Ces terrains permettraient de créer 142 000 nouvelles unités de logement, pour environ 300 000 habitants. Oui, rien que ça. Les députés Mars Di Bartolomeo et Yves Cruchten ont demandé des détails concernant cette étude et surtout si le gouvernement avait la possibilité de lancer les opérations de construction de logements rapidement. Nous connaissons en effet tous la situation immobilière du pays avec des prix élevés, un manque de logements chronique et une économie qui attire de plus en plus de personnes.
419 ha disponibles immédiatement
Les députés demandent ainsi combien de ces 3 732 hectares pourraient être mobilisés immédiatement. Pour quel pourcentage de ces terrains une autorisation de construire pourrait être délivrée tout de suite, sans autre procédure à entamer ? Dans leur réponse, les ministres précisent que le processus d’identification du potentiel foncier Raum+ permet de passer en revue chaque terrain et de l’apprécier avec les connaissances des acteurs communaux et d’estimer le développement dans le temps des terrains mobilisables immédiatement.
Pour les terrains dits «Innenentwicklungspotenziale » (terrains à l’intérieur du tissu bâti) et «Außenreserven» (terrains à l’intérieur du périmètre du PAG mais à l’extérieur du tissu bâti des localités), les communes ont ainsi été invitées à estimer le temps nécessaire avant que les travaux de construction puissent commencer, en fonction de l’état d’avancement des procédures (par exemple les PAP, remembrement…) et de la volonté de développement des propriétaires.
D’après ces estimations, 419 ha des 5 018 ha de l’ensemble des terrains disponibles (toutes zones confondues au sein du PAG) peuvent être mobilisés immédiatement, estiment les ministres. En prenant en compte uniquement les zones destinées à l’habitat (3 732 ha exactement), à savoir les zones d’habitation et les zones mixtes et d’après les estimations des communes, 265 ha seront développés immédiatement.
Près de 818 hectares de Baulücken
Les terrains pour lesquels une autorisation de construction pourrait être délivrée tout de suite sans autre procédure à entamer correspondent aux dents creuses urbaines, les Baulücken, ajoutent les deux ministres.
Au sein des zones destinées à l’habitat (donc les zones d’habitation et les zones mixtes), 618 ha de Baulücken ont été identifiés. Elles correspondent à 16,6 % de l’ensemble de la surface destinée à des fins d’habitation. Pour les «Baulücken», vu leur grand nombre, les communes n’ont pas estimé le début des travaux pour chacune d’entre elles, elles se sont limitées à estimer l’intérêt des propriétaires à les développer ou à les vendre.

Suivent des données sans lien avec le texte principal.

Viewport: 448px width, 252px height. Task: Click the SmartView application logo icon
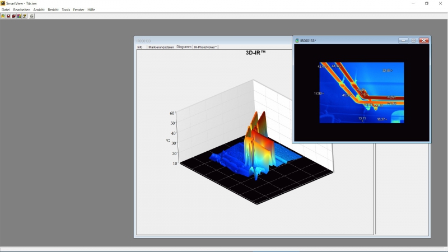click(x=3, y=3)
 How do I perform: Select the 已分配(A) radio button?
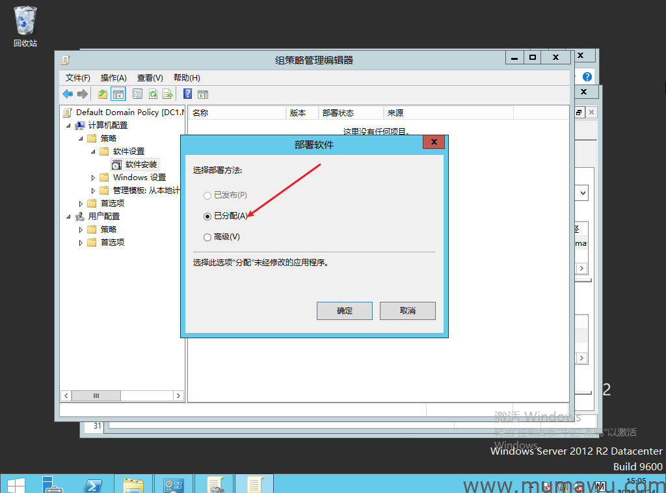pos(207,216)
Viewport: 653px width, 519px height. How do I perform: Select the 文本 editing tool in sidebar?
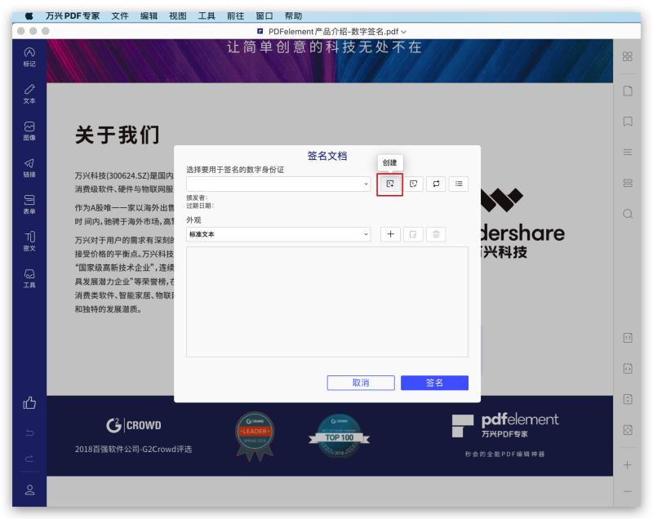coord(29,94)
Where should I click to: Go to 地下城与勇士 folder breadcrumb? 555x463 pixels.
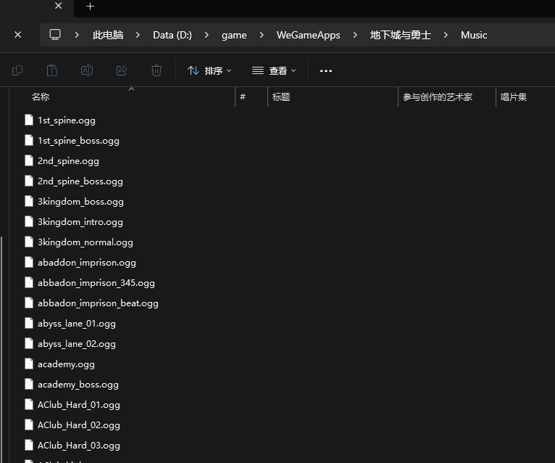pyautogui.click(x=401, y=35)
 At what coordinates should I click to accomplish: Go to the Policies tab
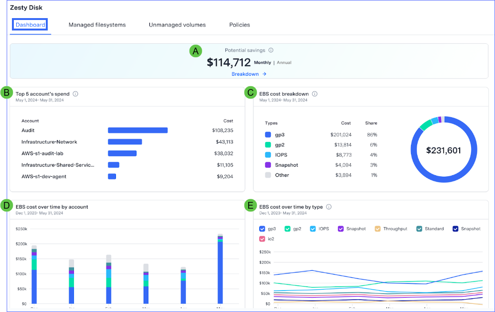(x=239, y=25)
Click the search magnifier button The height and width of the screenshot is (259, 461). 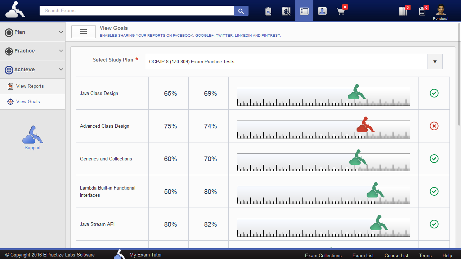tap(241, 11)
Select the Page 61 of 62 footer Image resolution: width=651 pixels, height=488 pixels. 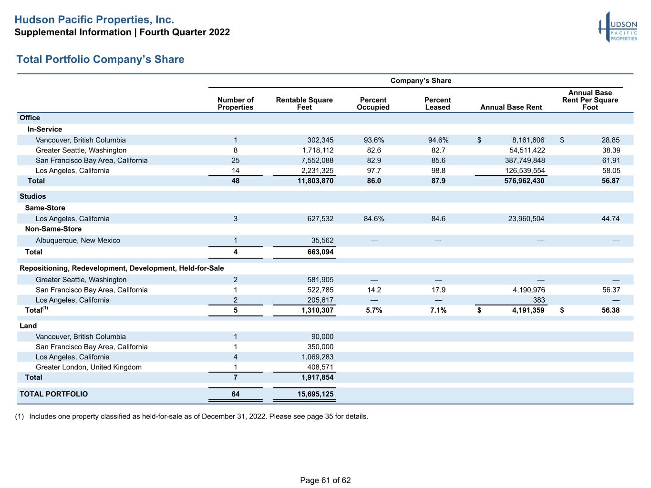[325, 480]
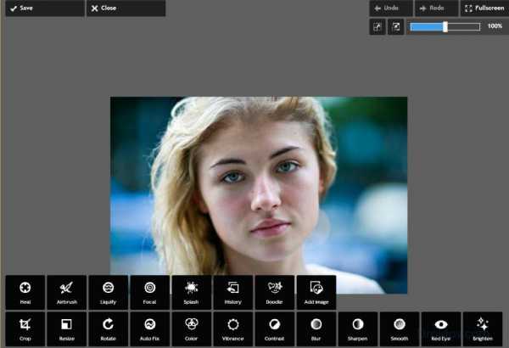Open the Resize tool
The width and height of the screenshot is (509, 348).
pos(66,328)

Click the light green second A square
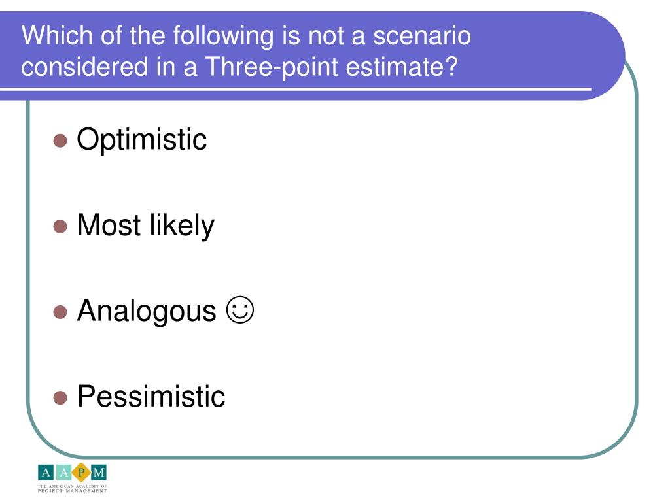point(63,472)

Les Baulücken pour lesquelles les communes ont estimé que les propriétaires souhaitent les développer ont été retenues dans la catégorie des terrains qui pourraient être développés immédiatement. D’après les estimations de l’intérêt des propriétaires réalisées par les communes, 160 ha d’entre elles (soit 60,4 % des 265 ha mobilisables immédiatement) pourraient être construits immédiatement vu que les propriétaires sont intéressés par le développement du terrain ou sa vente.
Les 3 732 ha disponibles pour l’habitat sont intégralement localisés dans les zones d’habitat et les zones mixtes. Les terrains réservés pour les infrastructures publiques communales et étatiques sont localisés dans les zones de bâtiments et d’équipements publics.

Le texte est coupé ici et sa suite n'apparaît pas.